Return every line of the listing below that contains the word "Open".
== RAW RECORDS ==
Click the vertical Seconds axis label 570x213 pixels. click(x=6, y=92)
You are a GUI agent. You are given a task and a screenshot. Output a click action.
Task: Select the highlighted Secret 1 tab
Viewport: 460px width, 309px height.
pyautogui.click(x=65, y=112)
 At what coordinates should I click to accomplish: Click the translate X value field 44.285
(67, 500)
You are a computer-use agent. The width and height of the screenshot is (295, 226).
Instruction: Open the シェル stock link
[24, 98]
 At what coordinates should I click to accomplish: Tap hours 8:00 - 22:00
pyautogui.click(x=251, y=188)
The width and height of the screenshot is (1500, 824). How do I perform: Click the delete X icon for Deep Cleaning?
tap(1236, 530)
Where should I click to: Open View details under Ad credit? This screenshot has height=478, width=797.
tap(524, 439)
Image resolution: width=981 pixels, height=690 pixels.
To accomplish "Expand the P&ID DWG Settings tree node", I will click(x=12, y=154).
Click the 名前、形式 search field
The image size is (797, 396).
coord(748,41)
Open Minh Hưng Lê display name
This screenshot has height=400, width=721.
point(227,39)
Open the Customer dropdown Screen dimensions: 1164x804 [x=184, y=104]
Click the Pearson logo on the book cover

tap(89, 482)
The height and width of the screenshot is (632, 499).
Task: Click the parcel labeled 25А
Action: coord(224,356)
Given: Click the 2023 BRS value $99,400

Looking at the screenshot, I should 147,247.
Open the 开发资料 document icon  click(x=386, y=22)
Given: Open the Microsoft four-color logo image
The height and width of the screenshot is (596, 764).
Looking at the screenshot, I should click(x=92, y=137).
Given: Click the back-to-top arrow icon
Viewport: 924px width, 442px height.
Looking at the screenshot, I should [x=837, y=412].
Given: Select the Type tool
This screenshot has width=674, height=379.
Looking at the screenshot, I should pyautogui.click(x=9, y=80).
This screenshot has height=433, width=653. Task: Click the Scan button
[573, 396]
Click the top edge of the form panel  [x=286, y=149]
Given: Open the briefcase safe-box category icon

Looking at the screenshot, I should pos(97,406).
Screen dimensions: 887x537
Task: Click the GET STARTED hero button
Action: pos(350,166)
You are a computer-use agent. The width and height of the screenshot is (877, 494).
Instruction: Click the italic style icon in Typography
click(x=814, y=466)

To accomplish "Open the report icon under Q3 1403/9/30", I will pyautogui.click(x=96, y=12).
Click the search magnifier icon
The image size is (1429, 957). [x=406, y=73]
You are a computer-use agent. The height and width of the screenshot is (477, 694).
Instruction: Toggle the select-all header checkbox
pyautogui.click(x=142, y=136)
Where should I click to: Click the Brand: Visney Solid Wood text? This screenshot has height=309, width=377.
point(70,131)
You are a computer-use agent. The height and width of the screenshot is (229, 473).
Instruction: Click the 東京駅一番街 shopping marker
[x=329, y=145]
===
▶ **THE COMPLETED TASK**:
Instruction: Open the シェル stock link
Where should I click to: Open View details under Ad credit? This screenshot has height=478, width=797.
Open Minh Hưng Lê display name
Open the Customer dropdown Screen dimensions: 1164x804 [x=184, y=104]
Open the 开发资料 document icon  click(x=386, y=22)
Given: Open the Microsoft four-color logo image
Given: Open the briefcase safe-box category icon
To accomplish "Open the report icon under Q3 1403/9/30", I will pyautogui.click(x=96, y=12).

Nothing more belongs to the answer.